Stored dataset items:
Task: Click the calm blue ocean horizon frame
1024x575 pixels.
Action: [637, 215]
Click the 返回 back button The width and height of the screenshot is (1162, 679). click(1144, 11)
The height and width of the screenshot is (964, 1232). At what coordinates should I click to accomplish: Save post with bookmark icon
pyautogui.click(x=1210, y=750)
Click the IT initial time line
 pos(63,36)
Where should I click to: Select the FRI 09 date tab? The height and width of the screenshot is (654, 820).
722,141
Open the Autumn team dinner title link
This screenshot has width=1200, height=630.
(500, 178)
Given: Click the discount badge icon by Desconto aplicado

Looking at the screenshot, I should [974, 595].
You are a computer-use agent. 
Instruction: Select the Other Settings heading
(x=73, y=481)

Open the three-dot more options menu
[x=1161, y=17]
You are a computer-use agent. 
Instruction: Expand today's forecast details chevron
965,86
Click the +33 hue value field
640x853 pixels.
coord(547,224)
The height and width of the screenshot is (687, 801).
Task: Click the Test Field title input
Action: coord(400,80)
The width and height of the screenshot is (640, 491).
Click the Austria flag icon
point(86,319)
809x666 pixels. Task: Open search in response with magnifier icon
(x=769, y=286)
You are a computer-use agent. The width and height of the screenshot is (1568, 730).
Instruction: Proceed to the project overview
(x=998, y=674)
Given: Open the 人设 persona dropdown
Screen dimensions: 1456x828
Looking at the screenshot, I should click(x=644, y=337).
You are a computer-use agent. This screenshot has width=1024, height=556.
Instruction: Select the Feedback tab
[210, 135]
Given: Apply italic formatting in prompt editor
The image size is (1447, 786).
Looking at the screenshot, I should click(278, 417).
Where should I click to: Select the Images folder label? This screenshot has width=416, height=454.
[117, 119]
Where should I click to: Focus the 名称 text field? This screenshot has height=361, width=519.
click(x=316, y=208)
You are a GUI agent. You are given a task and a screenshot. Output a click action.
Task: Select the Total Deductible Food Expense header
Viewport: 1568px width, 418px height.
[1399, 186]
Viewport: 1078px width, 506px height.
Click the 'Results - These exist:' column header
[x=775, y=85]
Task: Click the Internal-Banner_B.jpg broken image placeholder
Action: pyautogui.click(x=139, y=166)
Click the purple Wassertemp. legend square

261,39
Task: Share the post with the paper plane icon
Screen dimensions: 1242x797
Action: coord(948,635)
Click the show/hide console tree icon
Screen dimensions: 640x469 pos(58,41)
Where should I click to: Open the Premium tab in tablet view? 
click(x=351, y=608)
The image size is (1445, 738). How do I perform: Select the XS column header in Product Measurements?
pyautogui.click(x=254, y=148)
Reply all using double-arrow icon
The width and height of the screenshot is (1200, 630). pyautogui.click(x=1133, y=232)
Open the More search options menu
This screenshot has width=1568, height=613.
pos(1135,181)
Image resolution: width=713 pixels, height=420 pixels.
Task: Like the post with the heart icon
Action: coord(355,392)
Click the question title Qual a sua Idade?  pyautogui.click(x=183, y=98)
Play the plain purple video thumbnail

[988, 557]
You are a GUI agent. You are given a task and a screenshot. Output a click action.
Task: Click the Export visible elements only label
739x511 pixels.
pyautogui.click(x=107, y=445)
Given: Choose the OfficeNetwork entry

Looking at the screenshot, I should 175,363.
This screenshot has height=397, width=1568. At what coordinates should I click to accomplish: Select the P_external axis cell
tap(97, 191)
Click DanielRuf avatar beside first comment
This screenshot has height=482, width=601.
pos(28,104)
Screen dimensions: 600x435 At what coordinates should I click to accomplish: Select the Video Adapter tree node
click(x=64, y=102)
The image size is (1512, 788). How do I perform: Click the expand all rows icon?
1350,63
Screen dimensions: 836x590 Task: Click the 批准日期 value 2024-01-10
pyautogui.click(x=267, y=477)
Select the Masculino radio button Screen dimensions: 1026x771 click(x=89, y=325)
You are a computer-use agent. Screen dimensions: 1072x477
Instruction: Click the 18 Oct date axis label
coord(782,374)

_Work instruction:_
Restate the data above in full, word for word.

_Solution:_
Task: Click the calm blue ocean horizon frame
1024x575 pixels.
Action: [637, 215]
Click the 返回 back button The width and height of the screenshot is (1162, 679). click(1144, 11)
The height and width of the screenshot is (964, 1232). At what coordinates should I click to accomplish: Save post with bookmark icon
pyautogui.click(x=1210, y=750)
Click the IT initial time line
 pos(63,36)
Where should I click to: Select the FRI 09 date tab? The height and width of the screenshot is (654, 820).
722,141
Open the Autumn team dinner title link
This screenshot has width=1200, height=630.
(500, 178)
Given: Click the discount badge icon by Desconto aplicado

Looking at the screenshot, I should [974, 595].
You are a computer-use agent. 
Instruction: Select the Other Settings heading
(x=73, y=481)

Open the three-dot more options menu
[x=1161, y=17]
You are a computer-use agent. 
Instruction: Expand today's forecast details chevron
965,86
Click the +33 hue value field
640x853 pixels.
coord(547,224)
The height and width of the screenshot is (687, 801).
Task: Click the Test Field title input
Action: coord(400,80)
The width and height of the screenshot is (640, 491).
Click the Austria flag icon
point(86,319)
809x666 pixels. Task: Open search in response with magnifier icon
(x=769, y=286)
You are a computer-use agent. The width and height of the screenshot is (1568, 730).
Instruction: Proceed to the project overview
(x=998, y=674)
Given: Open the 人设 persona dropdown
Screen dimensions: 1456x828
Looking at the screenshot, I should click(x=644, y=337).
You are a computer-use agent. This screenshot has width=1024, height=556.
Instruction: Select the Feedback tab
[210, 135]
Given: Apply italic formatting in prompt editor
The image size is (1447, 786).
Looking at the screenshot, I should click(278, 417).
Where should I click to: Select the Images folder label? This screenshot has width=416, height=454.
[117, 119]
Where should I click to: Focus the 名称 text field? This screenshot has height=361, width=519.
click(x=316, y=208)
You are a GUI agent. You are given a task and a screenshot. Output a click action.
Task: Select the Total Deductible Food Expense header
Viewport: 1568px width, 418px height.
[1399, 186]
Viewport: 1078px width, 506px height.
Click the 'Results - These exist:' column header
[x=775, y=85]
Task: Click the Internal-Banner_B.jpg broken image placeholder
Action: pyautogui.click(x=139, y=166)
Click the purple Wassertemp. legend square

261,39
Task: Share the post with the paper plane icon
Screen dimensions: 1242x797
Action: coord(948,635)
Click the show/hide console tree icon
Screen dimensions: 640x469 pos(58,41)
Where should I click to: Open the Premium tab in tablet view? 
click(x=351, y=608)
The image size is (1445, 738). How do I perform: Select the XS column header in Product Measurements?
pyautogui.click(x=254, y=148)
Reply all using double-arrow icon
The width and height of the screenshot is (1200, 630). pyautogui.click(x=1133, y=232)
Open the More search options menu
This screenshot has width=1568, height=613.
pos(1135,181)
Image resolution: width=713 pixels, height=420 pixels.
Task: Like the post with the heart icon
Action: coord(355,392)
Click the question title Qual a sua Idade?  pyautogui.click(x=183, y=98)
Play the plain purple video thumbnail

[988, 557]
You are a GUI agent. You are given a task and a screenshot. Output a click action.
Task: Click the Export visible elements only label
739x511 pixels.
pyautogui.click(x=107, y=445)
Given: Choose the OfficeNetwork entry

Looking at the screenshot, I should 175,363.
This screenshot has height=397, width=1568. At what coordinates should I click to accomplish: Select the P_external axis cell
tap(97, 191)
Click DanielRuf avatar beside first comment
This screenshot has height=482, width=601.
pos(28,104)
Screen dimensions: 600x435 At what coordinates should I click to accomplish: Select the Video Adapter tree node
click(x=64, y=102)
The image size is (1512, 788). How do I perform: Click the expand all rows icon?
1350,63
Screen dimensions: 836x590 Task: Click the 批准日期 value 2024-01-10
pyautogui.click(x=267, y=477)
Select the Masculino radio button Screen dimensions: 1026x771 click(x=89, y=325)
You are a computer-use agent. Screen dimensions: 1072x477
Instruction: Click the 18 Oct date axis label
coord(782,374)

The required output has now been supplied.